Good Plastic Injection Mold Design Is Essential For Success
The proper design of an plastic injection mold will increase your chance of success in every way. Injection molding is
difficult at best, a good 3D design will give you the edge.
Your mold maker will be confident that the components all fit, the dimensions all work together, and that the mold will
ultimately function as it should.
The injection molding engineer will have confidence in the mold design, and the operation of the mold itself. You molder won't be second guessing the design and it will help him
process the parts.
Most of all, your customer will be delighted with a clean, flash-free, dimensionally correct plastic part.
A good design must be practical. The mold maker must be able to produce the components in a logical, orderly manner to make
money. Often, close tolerance dimensions are specified when a much looser tolerance could have easily done the job.

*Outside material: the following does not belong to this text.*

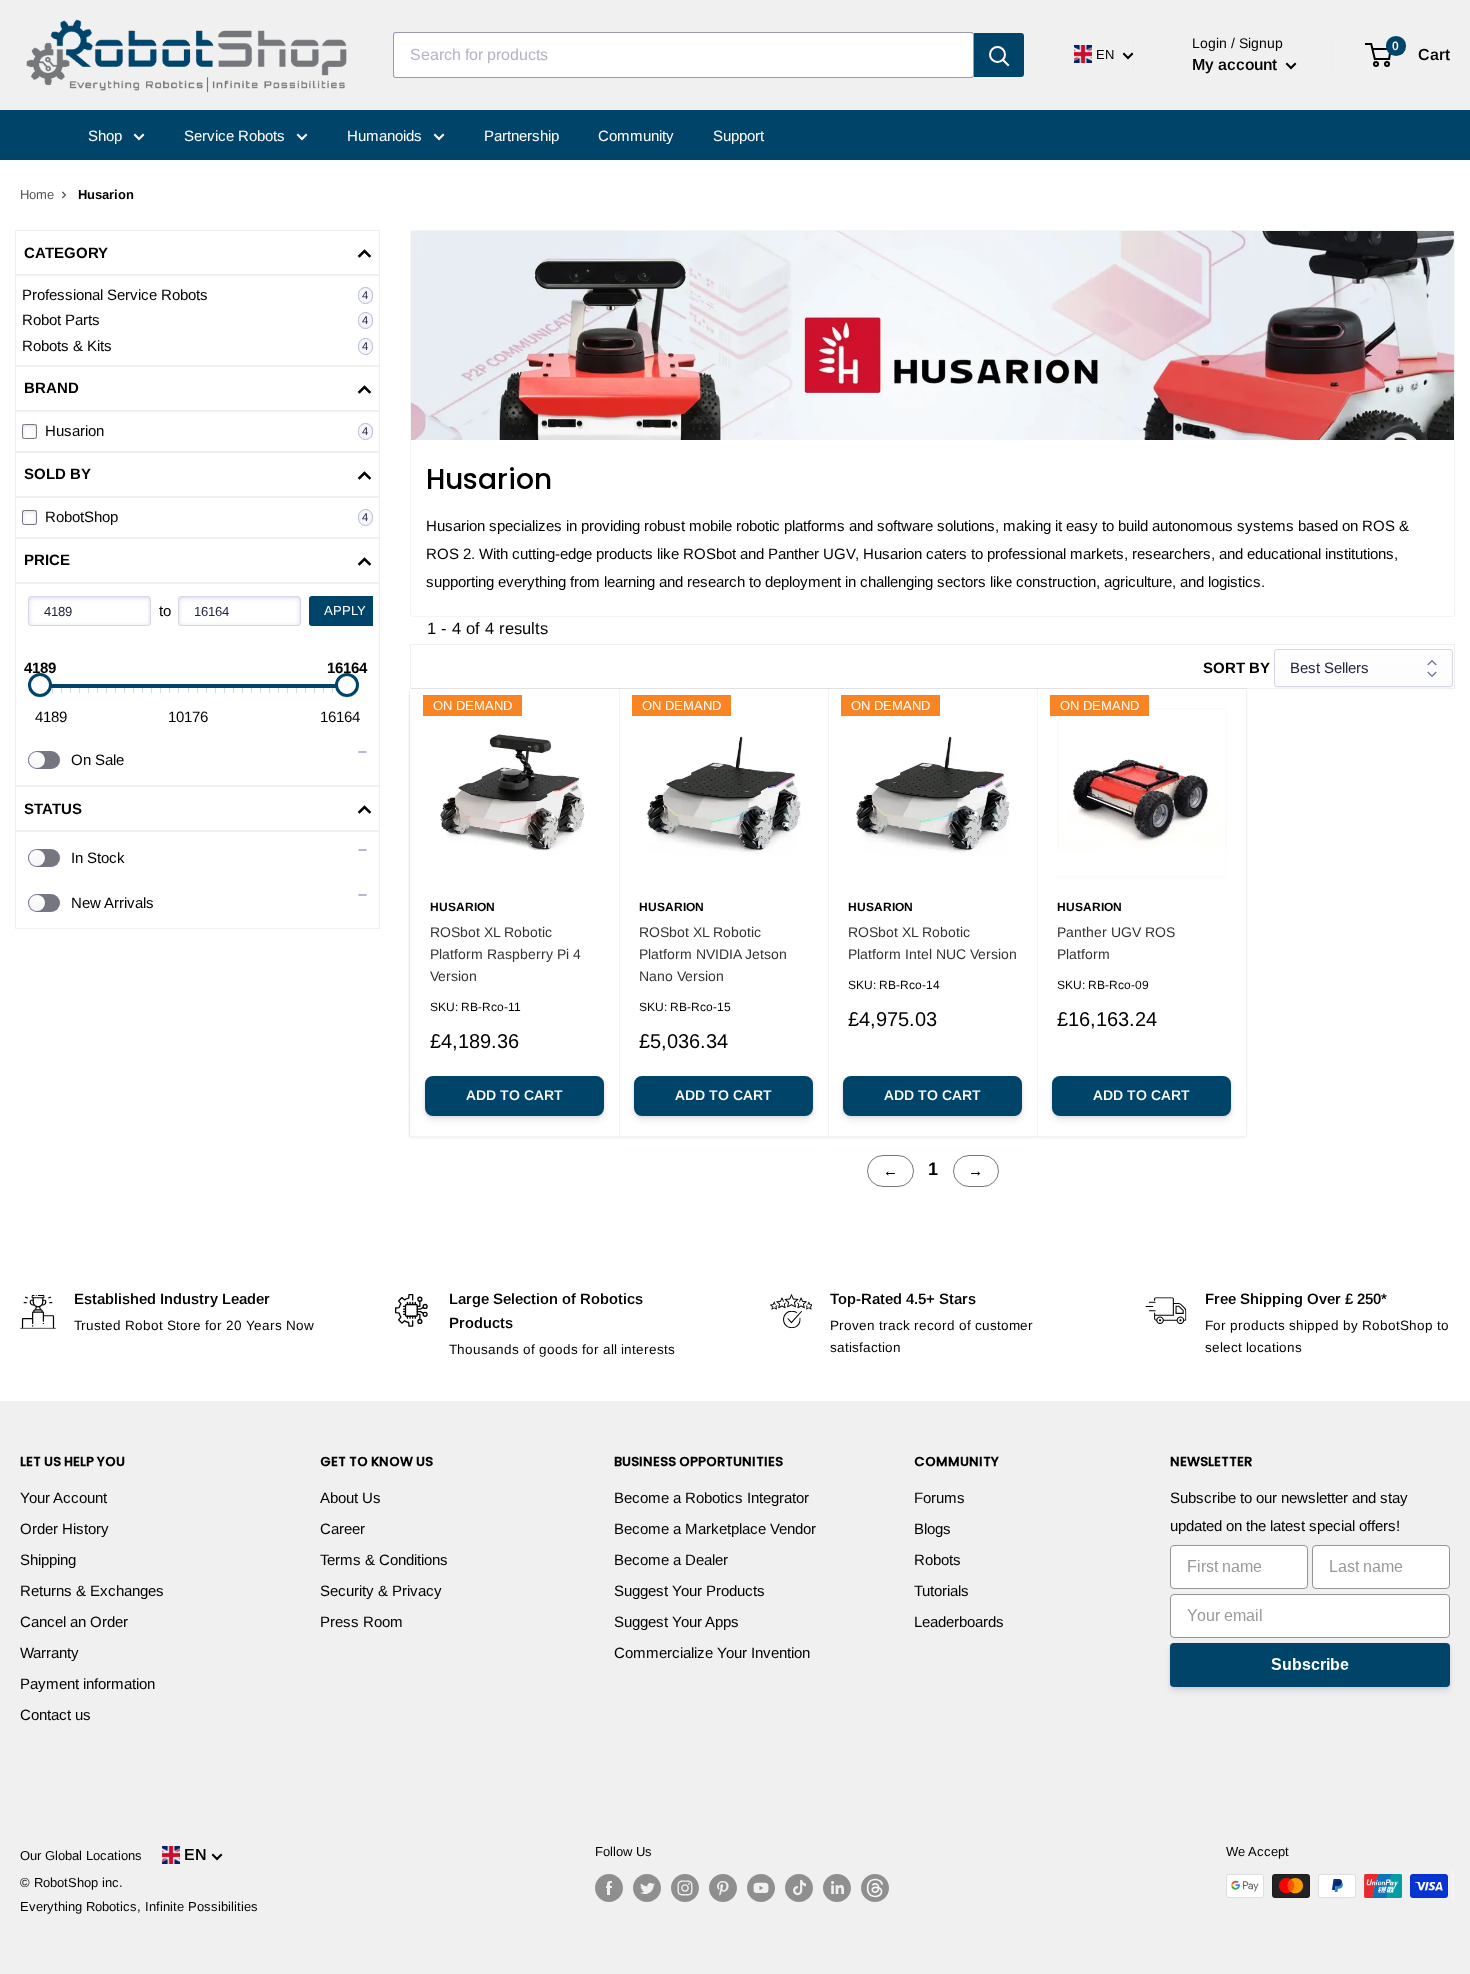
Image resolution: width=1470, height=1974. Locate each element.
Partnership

Take an ejector pin plate, for example. Everyone knows that the thickness is basically irrelevant, but usually the
dimension given is a close tolerance size. An experienced toolmaker will just ignore the tolerance and proceed, but nowadays, with the
specialization of tasks in the shop, a less skilled operator would waste precious time holding an unreasonable tolerance.
The 3D geometry must be clean. The fast pace of mold making today makes it essential to have efficient, reliable software. The days of
vague sketches, or toolmakers making up the design as they go are long gone. There are many excellent companies that offer high end
software programs for designing molds, dies, and just about any kind of tooling you can imagine.
CNC machines need clean geometry to run properly. If the design is sloppy and the translation of different software
messy, the end result will show it. Plus, the operator will have a much easier time running the programs with clean geometry.
The design must be clear in it's function. It is maddening for a plastic injection mold maker to spend hours deciphering what
the designer means. Information that is assumed or omitted can delay the construction by days and cause unnecessary errors. Why should a
toolmaker spend time looking up information that was right in front of the designer at one time?
It is always much easier to include notes or details that show what is required than to search it out later on. Once the
design is in process, and the information is available, why not simply give the mold maker the same information? For example, a 3D
drawing can visually clarify many questions.